What you will do —
[1] Repeat, word for word, the passage of the CQPweb mailing list excerpt from "After modifying the" up to and including "lists without problems.".
[2] According to the CQPweb mailing list excerpt, why had the writer never encountered this problem before? Answer in one to three sentences.

[Document excerpt start]

After modifying the MySQL configuration file and changing the character set
and collation for the database (I did not change anything for the tables),
CQPweb was able to generate the frequency lists without problems.

I couldn't say if this is a critical issue. I never had this problem
before, because I used to normalize characters. Now, I'm working with very
heterogenous data. I can foresee problems if someone is working with emojis
and the like (tweets, etc.).

Cheers,

jmm


--
José Manuel Martínez Martínez
https://chozelinek.github.io

On Mon, Aug 6, 2018 at 3:01 PM, Hardie, Andrew <a.hardie at lancaster.ac.uk>
wrote:

> >> is it possible to add a new corpus from the command line?
>
>
>
> Not yet.
>
>
>
> >> I've seen a create-corpus.php script but it says //TODO
>
>
>
> Precisely!
>
>
>
> *From:* cwb-bounces at sslmit.unibo.it <cwb-bounces at sslmit.unibo.it> *On
> Behalf Of *José Manuel Martínez Martínez
> *Sent:* 06 August 2018 13:30
>
> *To:* Open source development of the Corpus WorkBench <cwb at sslmit.unibo.it
> >
> *Subject:* Re: [CWB] Error #1300 generating word frequency lists
>
>
>
> Hi again,
>
>
>
> last question, is it possible to add a new corpus from the command line?

[Document excerpt end]
[Listing start]

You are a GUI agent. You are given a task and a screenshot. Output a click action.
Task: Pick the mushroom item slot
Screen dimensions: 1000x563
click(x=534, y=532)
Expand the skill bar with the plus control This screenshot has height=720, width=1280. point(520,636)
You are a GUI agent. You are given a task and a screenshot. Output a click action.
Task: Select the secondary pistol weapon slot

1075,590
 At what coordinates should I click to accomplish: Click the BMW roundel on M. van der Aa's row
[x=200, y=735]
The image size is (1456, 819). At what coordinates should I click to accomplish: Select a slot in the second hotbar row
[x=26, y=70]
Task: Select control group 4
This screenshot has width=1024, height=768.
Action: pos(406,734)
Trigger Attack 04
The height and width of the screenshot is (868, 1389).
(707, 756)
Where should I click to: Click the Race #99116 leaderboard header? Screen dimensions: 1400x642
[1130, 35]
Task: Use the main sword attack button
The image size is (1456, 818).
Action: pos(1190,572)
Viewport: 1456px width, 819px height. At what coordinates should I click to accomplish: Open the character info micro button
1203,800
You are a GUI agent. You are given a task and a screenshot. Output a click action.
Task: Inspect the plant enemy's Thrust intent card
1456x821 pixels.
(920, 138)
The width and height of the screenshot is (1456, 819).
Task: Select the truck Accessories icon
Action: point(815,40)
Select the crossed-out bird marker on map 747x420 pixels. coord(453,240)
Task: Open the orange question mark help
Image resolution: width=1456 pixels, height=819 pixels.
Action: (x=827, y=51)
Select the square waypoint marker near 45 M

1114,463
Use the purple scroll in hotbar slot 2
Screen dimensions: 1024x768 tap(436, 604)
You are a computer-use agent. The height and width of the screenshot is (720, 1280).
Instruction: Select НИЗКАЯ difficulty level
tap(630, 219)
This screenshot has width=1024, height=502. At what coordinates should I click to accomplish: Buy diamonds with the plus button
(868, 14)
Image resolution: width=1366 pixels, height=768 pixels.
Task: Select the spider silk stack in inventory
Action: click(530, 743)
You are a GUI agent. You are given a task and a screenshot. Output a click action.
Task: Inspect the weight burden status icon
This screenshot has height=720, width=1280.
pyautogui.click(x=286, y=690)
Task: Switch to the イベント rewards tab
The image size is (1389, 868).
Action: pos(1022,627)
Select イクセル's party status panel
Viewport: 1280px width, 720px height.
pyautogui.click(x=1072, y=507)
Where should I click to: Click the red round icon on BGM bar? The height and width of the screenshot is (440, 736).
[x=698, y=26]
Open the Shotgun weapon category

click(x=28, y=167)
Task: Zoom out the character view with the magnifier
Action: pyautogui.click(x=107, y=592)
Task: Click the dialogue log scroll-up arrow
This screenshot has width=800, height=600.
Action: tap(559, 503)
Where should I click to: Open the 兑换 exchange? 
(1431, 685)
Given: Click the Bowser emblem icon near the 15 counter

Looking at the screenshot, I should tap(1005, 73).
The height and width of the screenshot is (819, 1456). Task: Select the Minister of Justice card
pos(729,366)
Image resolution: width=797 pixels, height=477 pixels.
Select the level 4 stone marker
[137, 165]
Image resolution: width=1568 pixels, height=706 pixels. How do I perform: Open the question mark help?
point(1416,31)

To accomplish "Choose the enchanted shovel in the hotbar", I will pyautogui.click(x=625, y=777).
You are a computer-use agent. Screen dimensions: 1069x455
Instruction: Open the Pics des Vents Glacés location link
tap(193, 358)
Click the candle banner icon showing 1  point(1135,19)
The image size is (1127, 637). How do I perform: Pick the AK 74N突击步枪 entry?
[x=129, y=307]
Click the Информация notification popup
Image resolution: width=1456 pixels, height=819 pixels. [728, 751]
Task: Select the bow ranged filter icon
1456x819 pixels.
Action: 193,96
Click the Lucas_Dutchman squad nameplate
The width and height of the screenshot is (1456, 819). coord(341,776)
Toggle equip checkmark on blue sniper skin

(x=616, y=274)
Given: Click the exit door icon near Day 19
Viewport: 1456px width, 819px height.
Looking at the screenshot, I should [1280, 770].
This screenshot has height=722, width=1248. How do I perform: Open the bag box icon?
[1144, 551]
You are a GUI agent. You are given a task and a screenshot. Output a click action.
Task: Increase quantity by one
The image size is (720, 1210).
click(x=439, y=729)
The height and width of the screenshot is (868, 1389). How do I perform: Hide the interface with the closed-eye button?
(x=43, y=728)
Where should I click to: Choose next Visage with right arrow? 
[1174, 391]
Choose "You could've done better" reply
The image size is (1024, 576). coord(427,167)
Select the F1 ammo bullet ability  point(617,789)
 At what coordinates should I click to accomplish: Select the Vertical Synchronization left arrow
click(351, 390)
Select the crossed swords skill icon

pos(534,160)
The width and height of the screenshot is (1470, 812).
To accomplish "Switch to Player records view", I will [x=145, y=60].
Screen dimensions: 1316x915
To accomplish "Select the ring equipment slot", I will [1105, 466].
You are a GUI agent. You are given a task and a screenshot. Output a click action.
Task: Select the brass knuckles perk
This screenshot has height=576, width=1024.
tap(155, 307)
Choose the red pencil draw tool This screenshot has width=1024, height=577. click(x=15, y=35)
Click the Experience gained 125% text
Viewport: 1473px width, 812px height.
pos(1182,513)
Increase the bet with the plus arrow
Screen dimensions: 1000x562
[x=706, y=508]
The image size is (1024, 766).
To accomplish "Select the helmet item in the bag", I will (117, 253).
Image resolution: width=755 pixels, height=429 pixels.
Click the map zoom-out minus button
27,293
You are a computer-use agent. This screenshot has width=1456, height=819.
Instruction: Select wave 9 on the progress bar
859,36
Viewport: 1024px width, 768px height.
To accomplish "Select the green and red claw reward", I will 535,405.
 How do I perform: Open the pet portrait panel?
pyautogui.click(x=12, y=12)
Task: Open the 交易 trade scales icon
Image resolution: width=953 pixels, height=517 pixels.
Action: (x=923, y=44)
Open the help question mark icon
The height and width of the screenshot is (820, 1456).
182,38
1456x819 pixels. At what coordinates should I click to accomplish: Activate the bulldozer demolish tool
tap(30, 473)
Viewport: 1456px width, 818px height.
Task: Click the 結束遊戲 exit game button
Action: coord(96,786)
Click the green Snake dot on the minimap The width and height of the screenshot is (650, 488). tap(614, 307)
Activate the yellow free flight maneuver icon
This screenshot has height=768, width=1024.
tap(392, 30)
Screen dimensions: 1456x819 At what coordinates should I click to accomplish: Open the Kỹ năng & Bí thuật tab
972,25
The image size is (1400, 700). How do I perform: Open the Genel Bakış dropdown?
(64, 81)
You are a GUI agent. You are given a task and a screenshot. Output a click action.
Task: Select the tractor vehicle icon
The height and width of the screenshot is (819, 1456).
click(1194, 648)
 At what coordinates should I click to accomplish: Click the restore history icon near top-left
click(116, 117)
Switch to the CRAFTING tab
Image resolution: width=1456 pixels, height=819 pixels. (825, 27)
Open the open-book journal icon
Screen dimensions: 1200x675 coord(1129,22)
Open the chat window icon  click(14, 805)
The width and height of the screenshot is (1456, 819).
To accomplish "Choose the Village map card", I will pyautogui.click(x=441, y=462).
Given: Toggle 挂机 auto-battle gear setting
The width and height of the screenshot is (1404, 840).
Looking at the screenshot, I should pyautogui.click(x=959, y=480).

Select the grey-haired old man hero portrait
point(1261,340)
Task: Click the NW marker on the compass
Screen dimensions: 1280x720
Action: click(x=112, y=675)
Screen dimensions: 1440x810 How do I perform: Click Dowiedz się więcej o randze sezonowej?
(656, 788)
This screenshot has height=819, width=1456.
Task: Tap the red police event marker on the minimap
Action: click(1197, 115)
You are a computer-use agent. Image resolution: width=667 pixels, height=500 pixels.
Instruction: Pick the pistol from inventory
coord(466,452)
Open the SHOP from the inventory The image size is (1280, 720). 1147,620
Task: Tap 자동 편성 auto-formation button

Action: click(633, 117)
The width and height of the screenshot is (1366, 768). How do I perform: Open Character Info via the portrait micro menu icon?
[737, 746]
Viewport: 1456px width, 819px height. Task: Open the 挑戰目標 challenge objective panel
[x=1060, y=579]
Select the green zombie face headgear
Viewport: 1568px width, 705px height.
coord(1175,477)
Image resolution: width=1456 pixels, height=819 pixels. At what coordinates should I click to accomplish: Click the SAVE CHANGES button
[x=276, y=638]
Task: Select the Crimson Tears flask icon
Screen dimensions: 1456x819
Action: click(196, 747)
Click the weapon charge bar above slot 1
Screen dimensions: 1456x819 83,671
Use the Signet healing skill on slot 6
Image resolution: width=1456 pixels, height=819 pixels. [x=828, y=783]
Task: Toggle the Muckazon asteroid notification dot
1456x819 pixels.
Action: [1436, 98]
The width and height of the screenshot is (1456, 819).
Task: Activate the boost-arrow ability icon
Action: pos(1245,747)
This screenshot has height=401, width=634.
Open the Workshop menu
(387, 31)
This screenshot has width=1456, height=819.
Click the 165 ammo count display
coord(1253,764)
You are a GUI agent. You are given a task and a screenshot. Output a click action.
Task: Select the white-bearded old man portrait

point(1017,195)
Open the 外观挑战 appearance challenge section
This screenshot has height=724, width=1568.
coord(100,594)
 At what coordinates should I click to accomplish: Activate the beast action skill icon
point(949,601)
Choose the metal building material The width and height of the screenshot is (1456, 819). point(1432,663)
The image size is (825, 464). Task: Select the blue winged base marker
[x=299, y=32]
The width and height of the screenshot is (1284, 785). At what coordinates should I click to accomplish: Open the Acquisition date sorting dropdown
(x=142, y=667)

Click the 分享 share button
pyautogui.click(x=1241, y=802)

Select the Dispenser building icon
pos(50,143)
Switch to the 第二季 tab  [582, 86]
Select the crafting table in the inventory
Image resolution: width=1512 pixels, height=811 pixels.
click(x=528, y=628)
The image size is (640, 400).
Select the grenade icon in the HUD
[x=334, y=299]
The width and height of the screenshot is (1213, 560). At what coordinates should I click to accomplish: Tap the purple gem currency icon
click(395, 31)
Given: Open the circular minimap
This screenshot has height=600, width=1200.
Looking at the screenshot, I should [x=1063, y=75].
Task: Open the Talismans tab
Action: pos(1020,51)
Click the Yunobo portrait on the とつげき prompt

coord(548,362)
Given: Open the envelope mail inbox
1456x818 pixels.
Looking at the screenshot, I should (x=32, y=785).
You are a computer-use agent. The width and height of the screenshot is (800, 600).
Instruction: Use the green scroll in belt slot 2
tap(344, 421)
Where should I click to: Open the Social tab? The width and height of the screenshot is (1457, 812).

[Listing end]

Outputs for the tasks —
[1]
After modifying the MySQL configuration file and changing the character set
and collation for the database (I did not change anything for the tables),
CQPweb was able to generate the frequency lists without problems.

[2] The writer had never encountered the problem before because they used to normalize characters. They are now working with very heterogeneous data.